Cassava chipper machine: Dream way to slice the tuber

Obong (R) and Ronald Kikambi (L) of Ngetta ZARDI show how the chipper works. Photo by Bill Oketch

What you need to know:

  • Since wheat prices are being pushed up by the day, if quality is improved, dried cassava can be a viable partial raw material substitute for wheat in current major food items that include chapattis, mandazis, doughnuts, bhaghia, cakes, in addition to bread and biscuit baking among others.

Cassava chips are one of life’s simple pleasures. They are one of the simplest recipes you can do with the cassava root. The chips can be a great supplement to tea either at home or office.

Every traveller that has passed by River Kafu has a great reminder of unmissable roasted cassava. And fresh cassava is only the start.

A lot of families, especially in northern Uganda have recipes used with dried cassava flour. Cassava, is also, one of the plants cultivated to brew Ngule beer and moga-moga, a local gin in northern Uganda.
If you like cassava for its many uses, the cassava chipper machine should be an essential product on your farm.

It can slice a cassava up in a matter of seconds and your chips can dry in less than two hours, instead of days. Thinner cassava pieces dry faster, and at low moisture content levels of 13 per cent, linamarase is inactivated, and cyanogen glucoside break down ceases.

According to Samson Obong, an agronomist at Ngetta Zonal Agricultural Research Development Institute (Ngetta ZARDI) in Lira District, the cassava chipper’s portability makes it priceless.

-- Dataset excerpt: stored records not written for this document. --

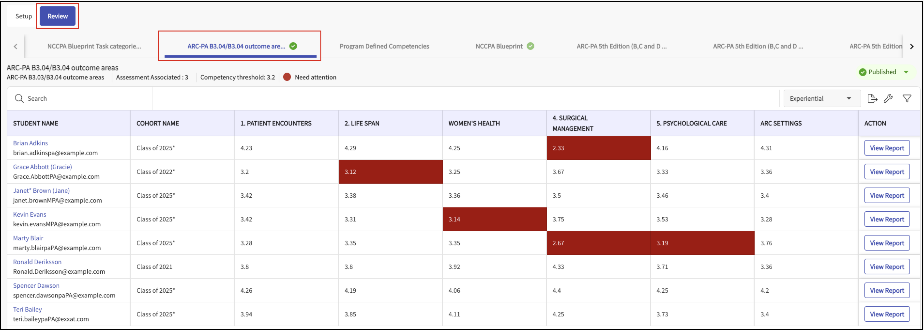This screenshot has height=330, width=924.
Task: Click the search magnifier icon
Action: [x=19, y=98]
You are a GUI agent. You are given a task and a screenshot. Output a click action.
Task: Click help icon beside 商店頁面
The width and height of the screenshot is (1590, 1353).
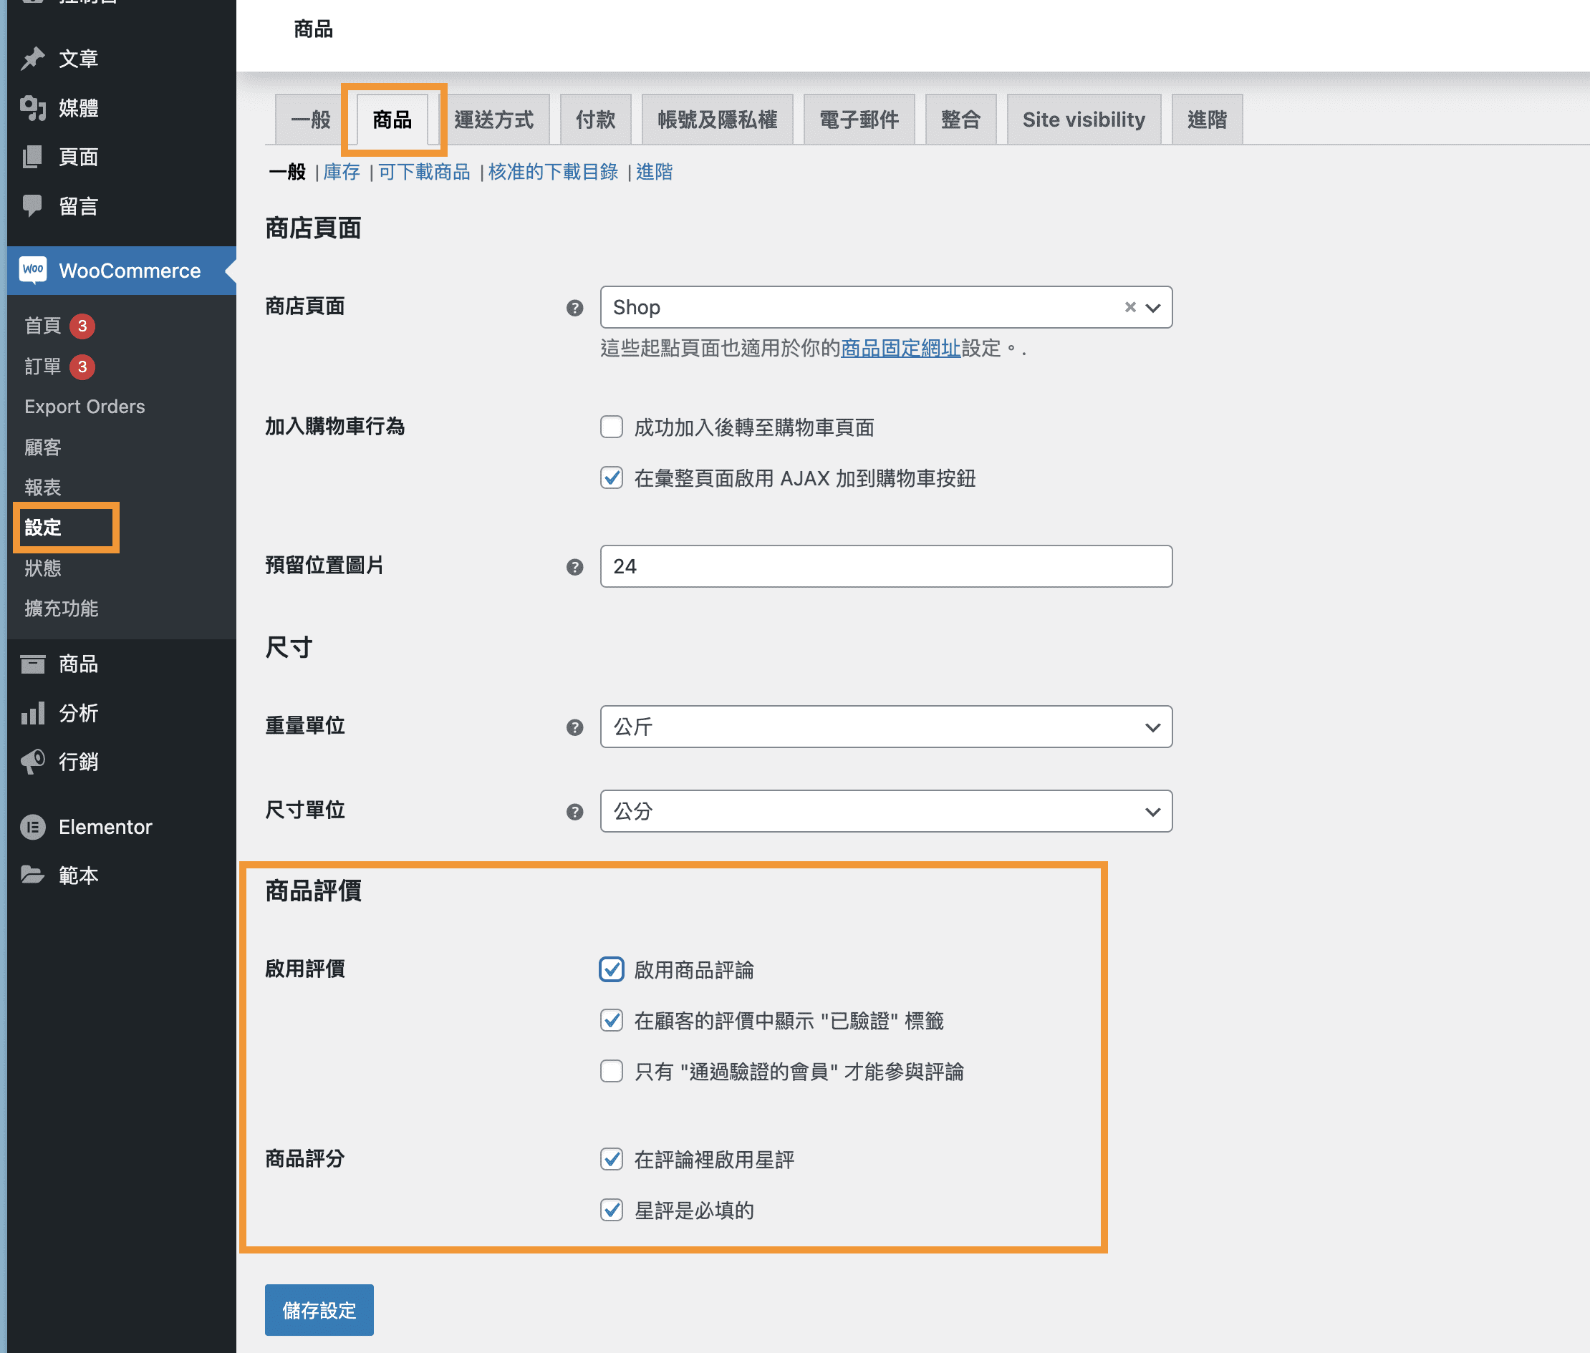click(x=575, y=308)
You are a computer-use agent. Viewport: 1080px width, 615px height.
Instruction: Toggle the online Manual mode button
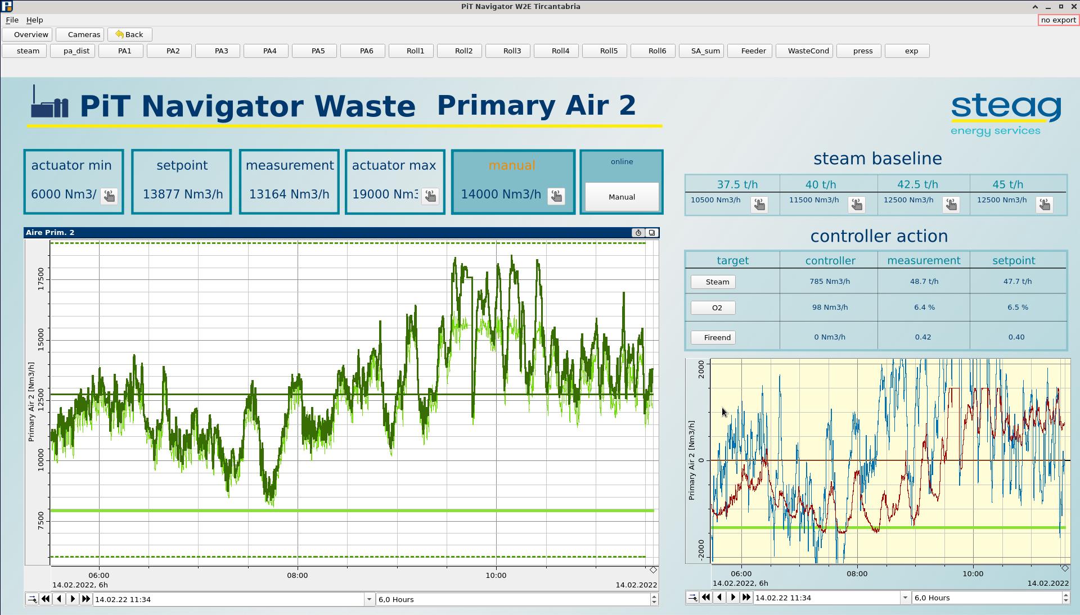622,197
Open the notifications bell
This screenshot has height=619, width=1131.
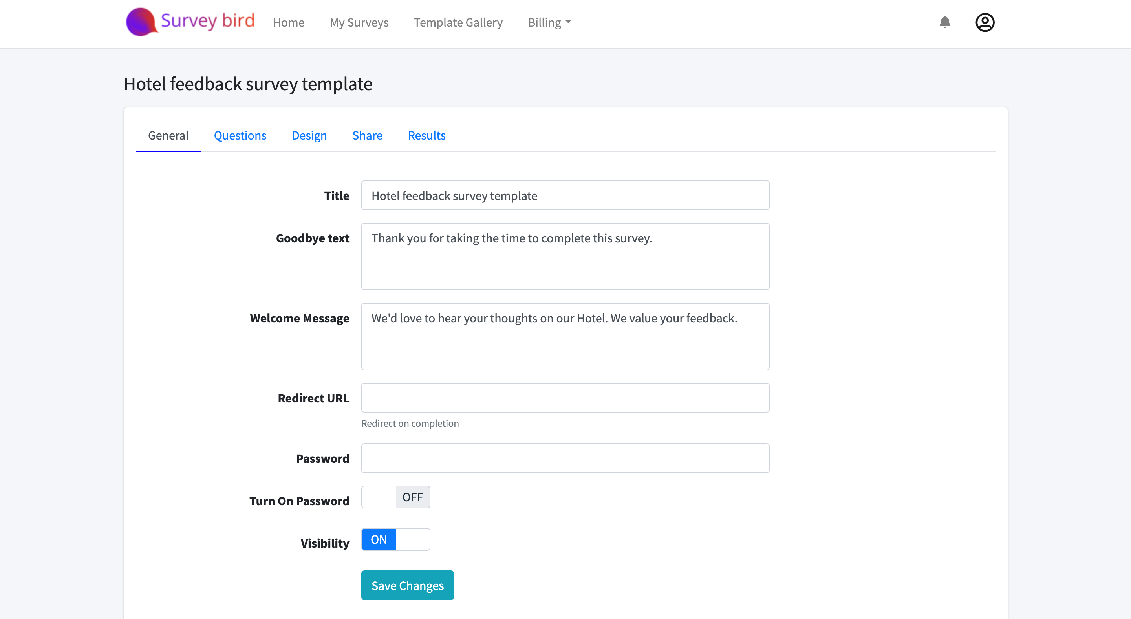point(944,22)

It remains a perfect tool for transforming your cassava into flour that can be sold at competitive prices on the market. Its sibling is a miller that can enable the farmer make his/her own flour on the farm. T

he petrol run machine costs about Shs4m.
It is mechanical, so you do not have to worry about parts breaking down over time and if they do, they are available at Tonnet on Gayaza Road. If you take proper care of the vital parts that chip the cassava, the chipper is a tool you can hand to your children.

The cutter has durable stainless steel blades. Just mount it on a flat surface anywhere in your garden, and start making chips from washed cassava. Once you have finished, you can just throw them on polythene, tarpaulin or any other dark coloured material for quick drying.

Ultimately, the cassava chipper machine, which was developed by NARO technology can do no wrong. After all, who does not enjoy adding value to their produce before it is sold on the market?

Viable
Traditionally, cassava is processed into chips by peeling, cutting into chunks and drying on the floor or by the roadside. It is estimated that more than 80 per cent of fresh cassava roots produced in Uganda are processed this way, indicating a market size of about one million metric tonnes.

Since wheat prices are being pushed up by the day, if quality is improved, dried cassava can be a viable partial raw material substitute for wheat in current major food items that include chapattis, mandazis, doughnuts, bhaghia, cakes, in addition to bread and biscuit baking among others.